Egyptian analyst Wahid Abdul-Meguid laments that Arab objections to a US assault 
"amount to solidarity with Saddam against his own people". If it were just the 
Arab regimes it would not be so bad, but the truth is that the objections also 
come from Arabs who oppose their own, albeit less brutally despotic regimes, for 
essentially the same reasons as the Iraqis do theirs. 
If Arabs really believed that, in removing President Saddam, the US were bent on 
promoting a democratic order in his place, they would be readier to join the 
Iraqi opposition in tolerating such a war at least. But they don't. They point 
out that even if the expected campaign does, in principle, incorporate some 
reformist good intentions, so did those earlier western subjugations of the 
region from whose consequences they suffer till today. 

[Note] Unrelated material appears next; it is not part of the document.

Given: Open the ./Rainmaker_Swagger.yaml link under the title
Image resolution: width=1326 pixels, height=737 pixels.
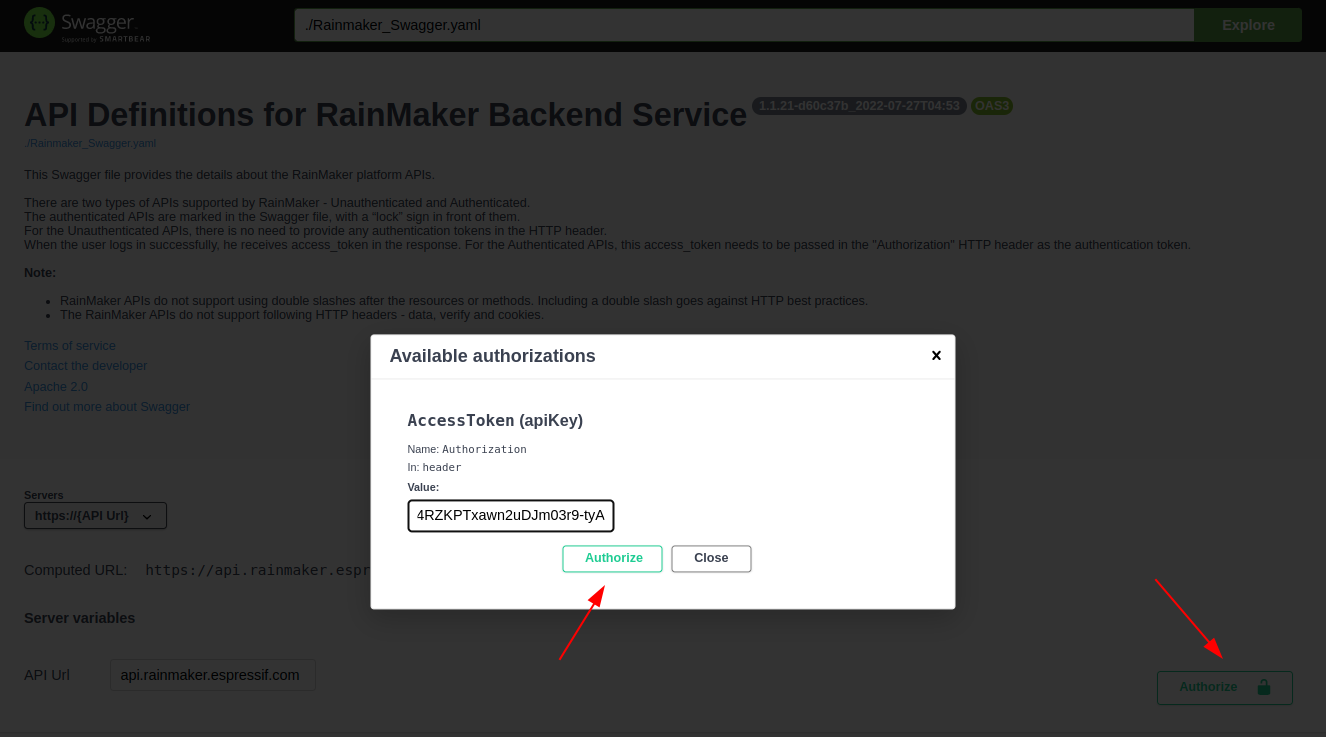Looking at the screenshot, I should click(90, 143).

They will see it, primarily, as an act of aggression aimed not just at Iraq, but 
at the whole Arab world; and what will make it supremely intolerable is that it 
will be done on behalf of, Israel, whose acquisition of a large arsenal of 
weapons of mass destruction seems to be as permissible as theirs is an 
abomination. 
Their fear is not only that Israel will become - with the possible exception of 
Britain - the only other country to join a US onslaught, but that Ariel Sharon 
will exploit it to kill two birds with one stone. He will combine the completion 
of the Israeli "war on terror" with another great breakthrough in Zionism's 
still unfinished grand design, another mass expulsion of Palestinians of which 
much of the Israeli right has long dreamed. 
Destroying President Saddam, like destroying the Taliban, could be one thing, 
though not nearly so simple; managing what comes after could be another. For 
most Arabs, the overall conditions, largely of Washington's own, now 
unprecedentedly partisan pro-Israeli making, in which the US embarks on such an 
enterprise would seem to all but guarantee its failure - and a consequent 
success for Bin Laden. 
After all, he was always something more than just the crazed, archaic Islamist 
visionary; Iraq, Palestine - and US conduct towards them - always ranked high on 
his anti-colonial, political and nationalist agenda. That is why, says the 
Palestinian commentator Abdul Jabbar Adwan, he now "owes an enormous debt of 
gratitude" to Mr Bush for the "political services" he has rendered him since 
9/11; far outstripping any commercial ones in the days when "the Bushes and the 
bin Ladens" did oil business together. 
The price of failure, in so strategic, complex and volatile a region, would make 
the post-war falterings in Afghanistan pale into insignificance, exacerbating 
both the Arabs' internal crisis and its external consequences. The Arabs 
probably would not be the only ones to pay the price. 
"The US may be preparing a big surprise for the region," warns Lebanese 
commentator Saad Mehio, "but the Middle East may be preparing an equally big one 
for the Americans. At any rate, no one should forget that it has been the most 
renowned source of surprises through the ages."